Chapter 45
GILLIAN
“Nev!” Dyanii grabs hold of my arm and pulls me close against her.
Dyris and Dyoti are on high alert, and I’m looking everywhere for the danger, when another Sarkarnii female bursts through the vegetation in front of us.
“Get a nevving move on,” she growls. “Dyana wants to know where you are with the female…creature. She has the males and she’s getting impatient.”
Males?
“We’re coming,” Dyris says. “The mechanism got stuck.”
The warrior huffs out some smoke at us all and then ducks back into the jungle, her tail waving for an instant before she’s gone completely.
“Nev,” Dyris says. “I thought the males would get further away.”
“Like her mate is going to abandon her.” Dyoti glares at Dyris.
“I didn’t want them to get away. I wanted them not to be Dyana’s captives,” Dyris grumbles back at Dyoti.
“You helped them get away?”
“This continent is full of interesting features and plants,” Dyris says. “At least one of them is an antidote to Sarkarnii female venom.”
“It is?” Dyanii asks.
“Seems to have worked on the males.”
“Which males are we talking about here?” I query. “I came with Dalox, no other.”
“Deus has been here for a while. On his return, it was clear he wasn’t entirely…present. Dyna chased him away and he has been evading her ever since, much to her annoyance. She’d have preferred to have made him her project,” Dyris says. “But having two males will make her plan much easier.”
“Dyana has a plan?”
I don’t much like the way no one speaks.
“She wants a continuation of our clan,” Dyris says. “We are not able to fertilize ourselves. She says we all have to breed and for that we need a male.”
I’m still attempting to get over the fertilize ourselves when it hits me what she means.
“She wants Dalox to…”
“Yes,” Dyoti says with a sour turn down of her mouth. “I do not want Dalox to…”

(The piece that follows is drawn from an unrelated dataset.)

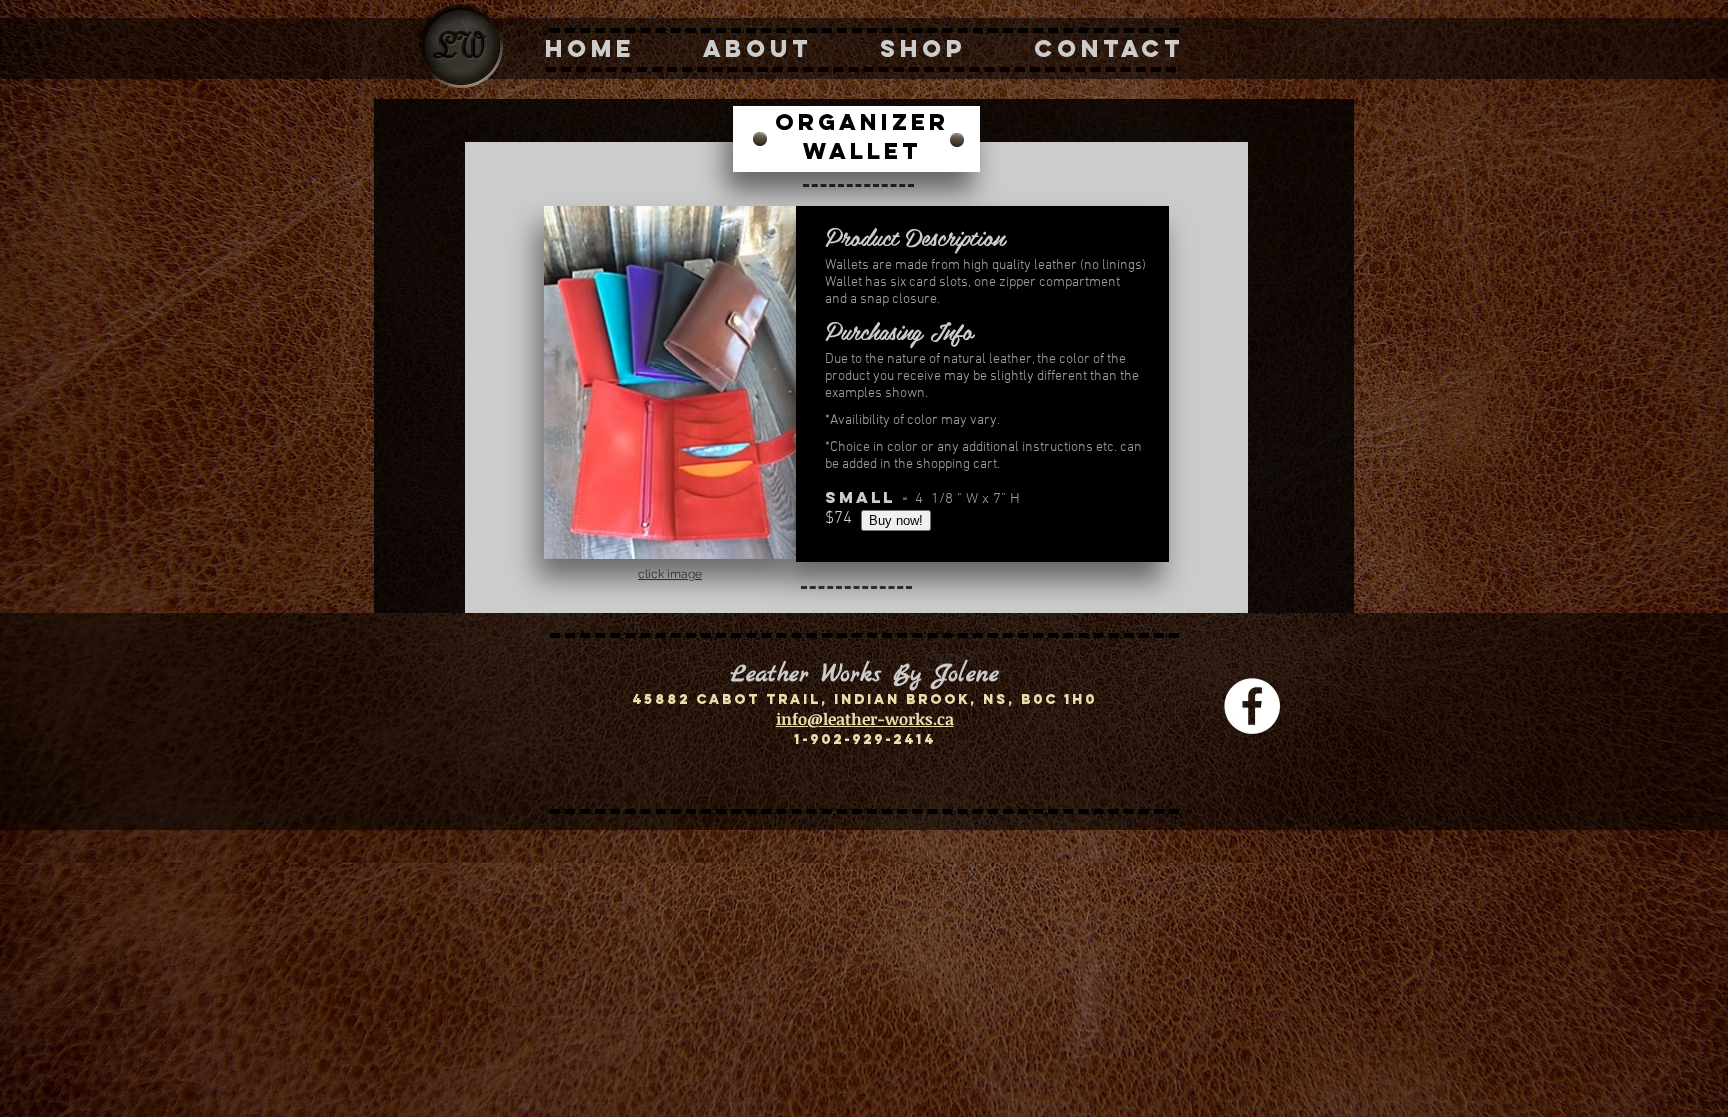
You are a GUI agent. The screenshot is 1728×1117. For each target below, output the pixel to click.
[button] (670, 382)
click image (670, 574)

“Me neither,” Dyanii chimes in. “Not only is he your mate, but he’s…well…”
“Not your type?” My heart is pounding in my chest, flip flopping all over the place both with the knowledge of what Dyana wants and what my new friends are telling me.
“Not my male,” Dyoti says. “I do not want him. I do not want his cock. I do not want his sarkarnling.”

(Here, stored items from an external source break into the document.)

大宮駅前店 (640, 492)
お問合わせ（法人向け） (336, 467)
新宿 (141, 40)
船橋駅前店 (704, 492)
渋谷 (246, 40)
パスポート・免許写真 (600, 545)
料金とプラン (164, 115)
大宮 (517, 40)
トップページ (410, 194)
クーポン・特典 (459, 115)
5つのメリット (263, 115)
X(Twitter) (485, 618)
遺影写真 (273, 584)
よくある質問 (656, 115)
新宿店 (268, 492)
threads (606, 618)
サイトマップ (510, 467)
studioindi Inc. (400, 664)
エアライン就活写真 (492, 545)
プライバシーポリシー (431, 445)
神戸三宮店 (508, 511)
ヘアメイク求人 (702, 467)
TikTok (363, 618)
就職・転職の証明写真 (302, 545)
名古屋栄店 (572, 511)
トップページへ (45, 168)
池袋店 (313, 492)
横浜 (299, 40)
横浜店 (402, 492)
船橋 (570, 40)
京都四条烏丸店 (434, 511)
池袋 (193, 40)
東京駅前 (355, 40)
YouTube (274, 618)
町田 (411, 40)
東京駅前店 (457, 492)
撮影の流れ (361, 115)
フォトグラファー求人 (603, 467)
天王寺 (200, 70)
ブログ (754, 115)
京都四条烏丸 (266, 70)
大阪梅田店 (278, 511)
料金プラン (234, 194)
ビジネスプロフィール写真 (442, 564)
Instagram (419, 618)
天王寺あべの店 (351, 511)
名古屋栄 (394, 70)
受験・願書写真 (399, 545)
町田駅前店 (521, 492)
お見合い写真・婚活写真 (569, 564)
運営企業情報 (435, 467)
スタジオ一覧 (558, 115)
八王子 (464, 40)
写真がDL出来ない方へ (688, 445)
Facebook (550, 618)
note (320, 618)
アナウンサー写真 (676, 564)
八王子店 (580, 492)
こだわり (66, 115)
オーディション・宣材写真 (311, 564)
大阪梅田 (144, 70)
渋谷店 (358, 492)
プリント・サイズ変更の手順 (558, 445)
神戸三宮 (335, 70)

“But it’s what Dyana wants,” Dyris says.
“If you don’t mind me saying”—I heave in a breath so I don’t fall over from lack of oxygen—“it’s an absolute batshit idea. If you came back with Dalox and me, we could introduce you to more males than you can imagine, and there’s a distinct possibility you might find your male.”
“There are more males?” Dyanii says. “Dyana said they’d all perished, that there were only the warlords and a handful left on the first continent.”

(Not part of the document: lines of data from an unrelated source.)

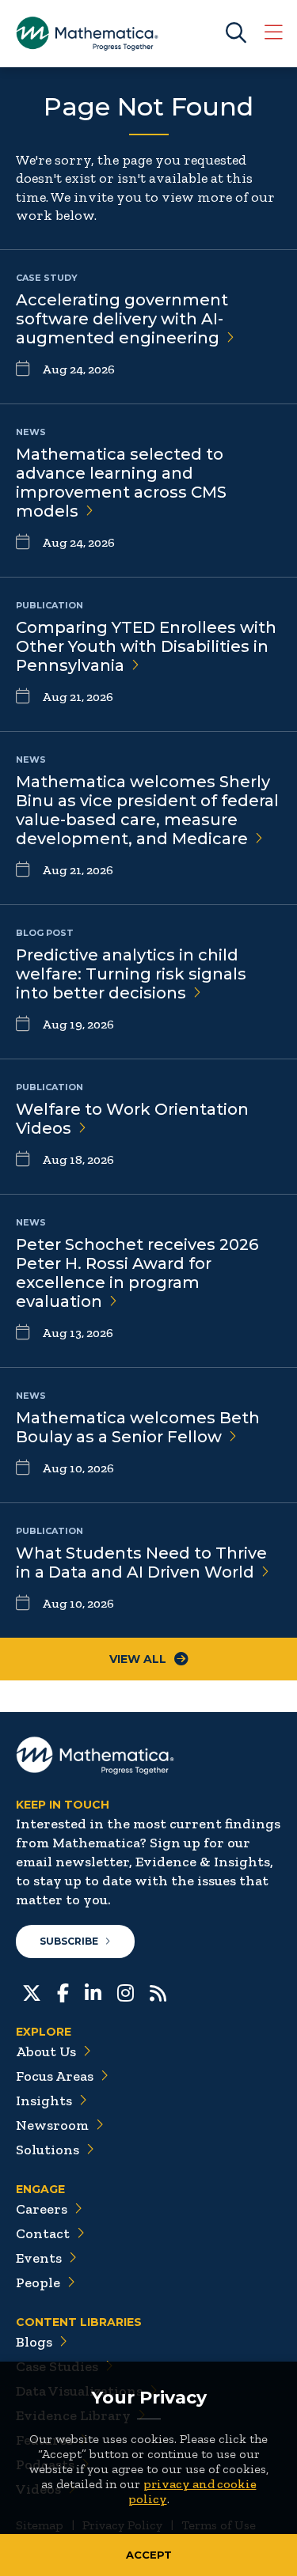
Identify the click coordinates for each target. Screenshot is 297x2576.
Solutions (47, 2149)
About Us (46, 2051)
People (38, 2282)
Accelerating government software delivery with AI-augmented (122, 318)
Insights (44, 2100)
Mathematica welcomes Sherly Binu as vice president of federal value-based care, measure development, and (147, 810)
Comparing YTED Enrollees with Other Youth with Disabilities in (146, 646)
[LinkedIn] (93, 1991)
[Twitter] (31, 1991)
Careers (41, 2209)
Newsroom (52, 2125)
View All (137, 1659)
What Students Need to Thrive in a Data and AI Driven (141, 1563)
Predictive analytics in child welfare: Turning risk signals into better (131, 973)
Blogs (34, 2342)
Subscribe (69, 1941)
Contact (43, 2233)
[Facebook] (63, 1991)
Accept (149, 2554)
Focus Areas (54, 2076)
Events (39, 2258)
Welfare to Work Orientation (132, 1119)
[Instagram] (125, 1991)
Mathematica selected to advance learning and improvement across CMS (121, 483)
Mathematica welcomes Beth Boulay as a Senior (138, 1427)
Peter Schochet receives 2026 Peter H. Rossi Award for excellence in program (137, 1273)
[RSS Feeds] (158, 1991)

“Believe me, I’ve seen them, and there are far more than a handful.” I choke a laugh.
“Nev,” Dyris says. “Dyana has also been perfecting a way of envenomating males by way of an aerosol, rather than a bite.” She stares at me, and her gaze moves to the others. “I thought it was just one of her projects, but what if it was something else?”
“Like what?”
“Like a way of subduing a lot of males at once?” Dyris says quietly. “Dyana always said she wanted the Sarkarnii reborn. Perhaps this is what she meant. Enslave the males, and the females produce the sarkarnlings she can control.”
I’m not entirely sure, but I think this plan has moved even deeper into insanity territory than the concept of forcing all her females to mate with two males to somehow continue their existence here.
“Why do you follow Dyana again?” I blurt out. “Because it seems to me nothing she is doing benefits you at all.”
“She was the strongest,” Dyris says, dipping her gaze from mine. “She made sure we all got out, she found this place, and she tended to us until we were strong enough ourselves.”
“She lost her daughter to the sickness,” Dyoti says quietly. “She suffered and yet she was still here for us all.”
I swallow down the lump rising in my throat. I want to feel for Dyana, except what she’s doing is wrong on every single level. I can understand why she might want what she wants. I can see why she might place blame because I wanted more than anything to blame someone for my mum’s cancer and death.
But blame would have made me bitter, and the last thing I wanted for my mum’s memory was bitterness. I wanted it to be filled with joy, with positivity, with a future for others.
It could not be in vain.
“You’ve all suffered, and none of you want to enslave Sarkarnii males,” I point out. “Her choices, her plan, won’t end in anything other than bloodshed. Is that what you want? Or do you want the Sarkarnii to be whole again?”
“They want what I want,” Dyana growls, stepping alongside Dyris.
She clutches the shoulder of the female, who freezes in her grip.
“They have all always wanted what I want. Total control of Vorostor and total control of those who left us behind to die.” She smiles, but it is a mere baring of teeth. “You and the male you call your mate are the first step in the rise of the Nostenii,” she snarls. “And it’s time for it to begin.”